J'avais désiré des croix, je devais me réjouir d'en trouver de si bonnes à
porter; plus la répugnance était grande, plus le profit serait considérable;
enfin, pourquoi devais-je manquer de courage dans le service de Celui qui
m'avait comblée de bienfaits?
Animée par ces considérations et d'autres encore,
et faisant un grand effort sur moi-même, je promis, en présence du très saint
Sacrement, de solliciter, avec toutes les instances dont je serais capable, la
permission de venir dans ce nouveau monastère et, si je le pouvais en sûreté de
conscience, d'y faire vœu de clôture. A peine avais-je fait cette promesse, que
le démon s'enfuit, et me laissa dans un repos et un contentement qui n'ont
jamais cessé depuis. La retraite profonde, les austérités et les diverses
observances de cette maison ont pour moi une suavité extrême, et me semblent un
joug bien léger. J'y goûte un si indicible bonheur, que je me dis quelquefois à
moi-même: Où aurais-je pu choisir sur la terre une vie plus agréable que celle
que je mène ici? Je ne sais si cela est cause que j'ai plus de santé que je n'en
avais auparavant, ou si c'est Notre Seigneur qui, voyant qu'il est nécessaire et
raisonnable que je donne l'exemple, veut me consoler en me donnant la force de
supporter, quoique avec peine, les mêmes austérités que les autres. Ce qui est
certain, c'est que toutes les personnes qui savent quelles étaient mes
infirmités, ne peuvent le voir sans étonnement. Béni soit Celui qui est la
source de tous les biens, et par la puissance duquel on peut tout!

§ **EXTRAIT DE DONNÉES**
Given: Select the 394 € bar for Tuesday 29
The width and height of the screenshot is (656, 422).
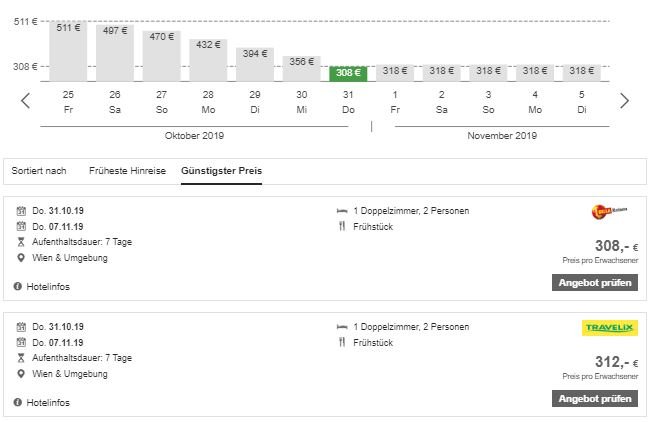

§ **CONSIGNES**
(a) Recopiez le passage sur le nouveau monastère, de « J'avais désiré des » à « comblée de bienfaits? ».
(b) Dans le passage sur le nouveau monastère, que fait le démon dès que la promesse est faite ?
Vous n'avez pas besoin des lignes.

§ **RÉPONSES DANS L'ORDRE**
(a)
J'avais désiré des croix, je devais me réjouir d'en trouver de si bonnes à
porter; plus la répugnance était grande, plus le profit serait considérable;
enfin, pourquoi devais-je manquer de courage dans le service de Celui qui
m'avait comblée de bienfaits?

(b) Il s'enfuit et laisse place à un repos et un contentement qui n'ont jamais cessé depuis.